# What to produce
What lines of the data hold the string "agent"? Pull each one out.

----

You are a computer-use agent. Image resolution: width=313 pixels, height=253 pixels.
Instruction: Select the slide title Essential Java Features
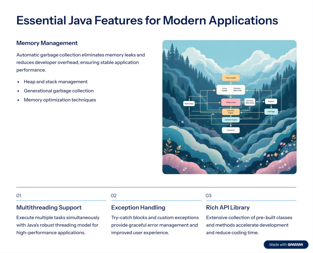[147, 20]
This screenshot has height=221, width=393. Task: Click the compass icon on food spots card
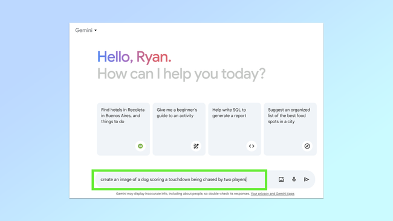[307, 146]
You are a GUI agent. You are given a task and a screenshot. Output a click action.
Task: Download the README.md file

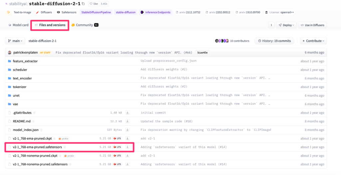[127, 121]
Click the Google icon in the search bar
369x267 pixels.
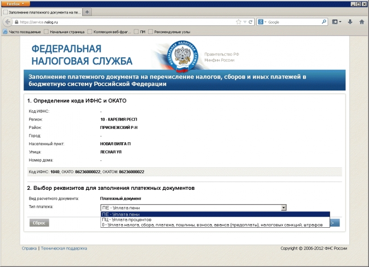261,21
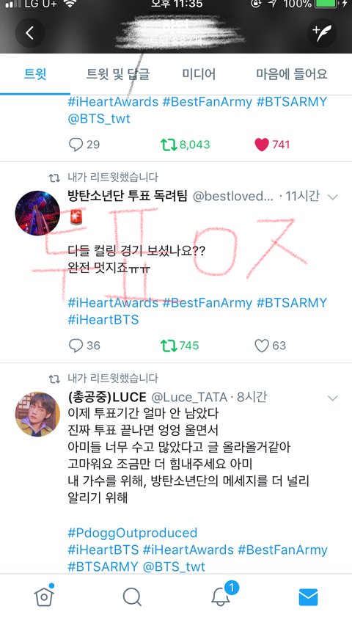Compose a new tweet with feather icon

coord(322,33)

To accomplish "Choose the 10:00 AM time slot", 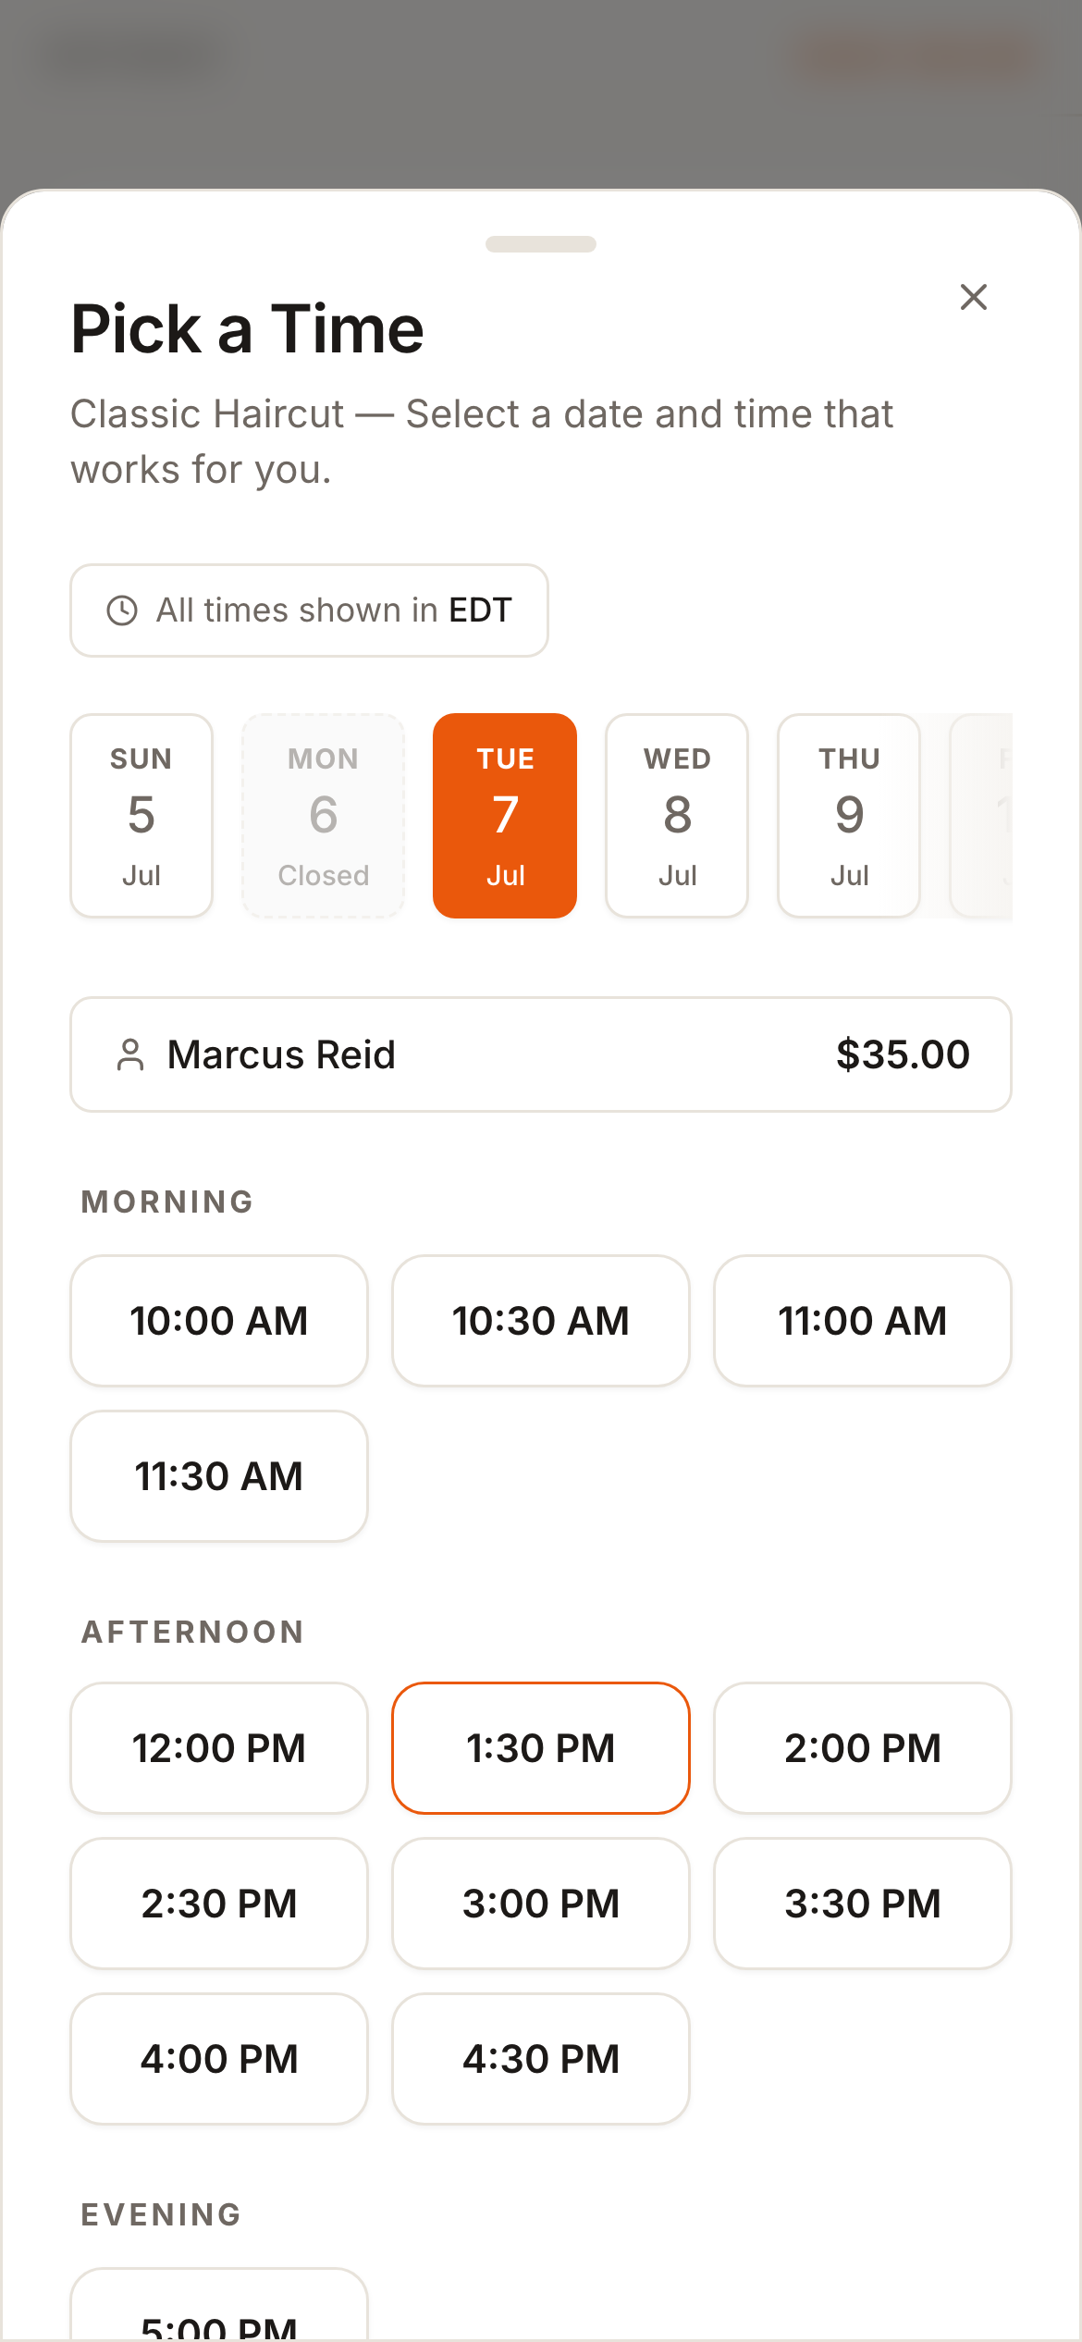I will tap(219, 1321).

----

# Expected answer
You are a computer-use agent. Image resolution: width=313 pixels, height=253 pixels.
You are a GUI agent. You are given a task and a screenshot. Output a click action.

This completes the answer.